Over on Mike Banks’ blog The REAL Writing Life, I came across an excerpt from an interview he did with Chris Anderson, editor of Wired and author of the paradigm-rocking The Long Tail. Chris was talking about how much time he spends blogging daily, which transformed into a commentary on why he blogs:

Basically I devote an hour a day to blogging-related functions. That is, either writing posts, or editing other people’s posts, composing drafts, or thinking about or pulling together research that will go into drafts. I wish it were three hours a day. I’d love to spend more time. It’s a really satisfying process. I think I do my best thinking via my blogs. Because that is really what a blog is about: a blog is a scratch-pad, and a discipline to collect your thoughts, compose your thoughts, advance your thoughts, and do it in public in a way that can amplify your thoughts by not only reaching an audience, but also getting feedback on your thoughts. Blogging for me is really largely a way to make myself smarter.

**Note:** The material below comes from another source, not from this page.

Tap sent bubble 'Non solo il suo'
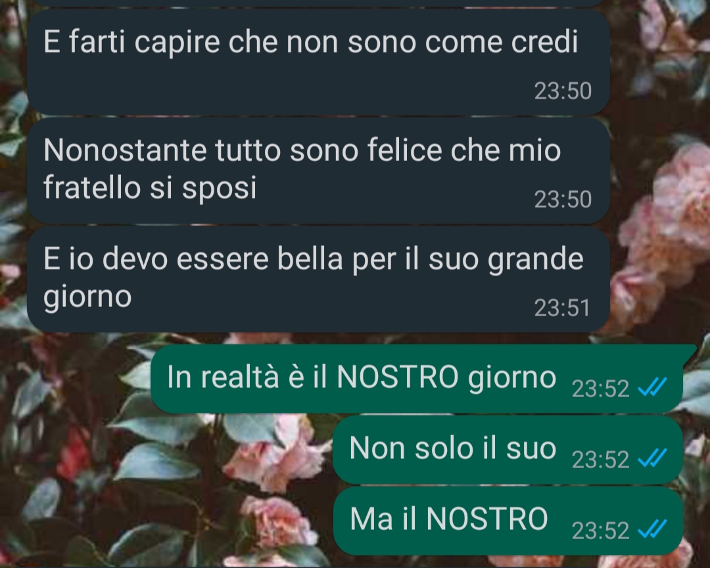 click(508, 450)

I’m really heartened by this comment. One of the reasons I decided to start this blog was that I was reading dozens of blogs daily, especially on publishing trends and the future for authors, but feeling like I had no output for the questions and ideas they prompted in me. Making comments on other authors’ blogs is one way to participate in the conversation, and it’s a great way, but for those ideas that would marinate for a while, sometimes months, I wanted a place I could publish them and refine them through community feedback. Basically, I’m betting on the millions of people smarter than me who can spot the flaws in my reasoning. I’m looking forward to that process and to a regular practice of critical writing.